シュールな自虐ネタが大ウケ。『笑いの金メダル』の出演をきっかけとして、ヒロシさんは2004年ごろから一気にブレイク。そこで慢心や気の緩みはなかったのだろうか。答えは意外にも…

ここで手綱を緩めたらまた元の生活に…

「ヒロシはいきなり売れて、調子乗っていたに違いない!」と思われる方もいるかもしれませんが、結局売れるのに10数年かかりましたから、自分としては全然そんなことはありませんでした。

 先の見えない中でずっとやってきて、苦労もありました。まあ今でこそ、他の芸人に比べたらその10数年という数字は短い方だとは言えますけどね。

 だから『笑いの金メダル』に出はじめて、道行く人に指をさされるようになっても、危機感を持っていたんです。ここで手綱を緩めたらまた元の生活に逆戻りだぞ、と。

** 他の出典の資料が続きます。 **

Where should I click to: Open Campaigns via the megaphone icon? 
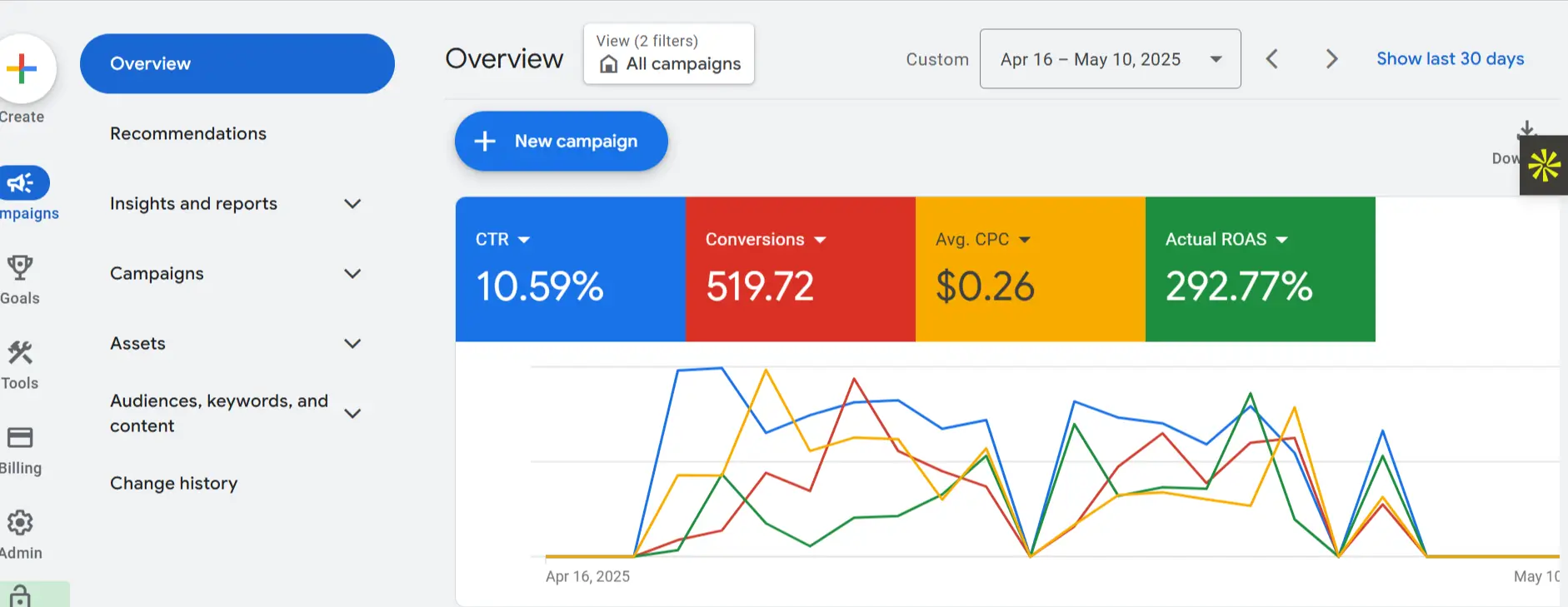click(22, 183)
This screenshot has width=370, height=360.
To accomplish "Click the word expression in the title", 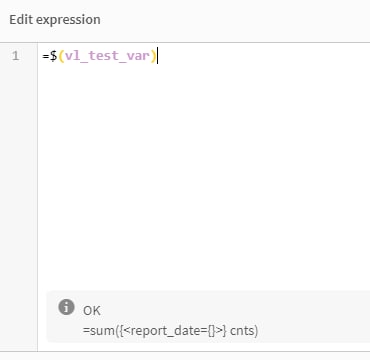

 周りの芸人たちは「すごい売れてきたね」と言ってくるんですが、僕としては「あっこれは足を引っ張りにきたな」という心境でした。油断させておいて、こっちに引っ張りにくる作戦だなと。当時一緒にライブに出ていた人たちは自分のネタをがスベッたことをお客さんのせいにしていてたりとか。とにかく、愚痴が多かったんです。彼らとは一線を引かないと売れるようにならないなと思って一切しゃべらないようにしていました。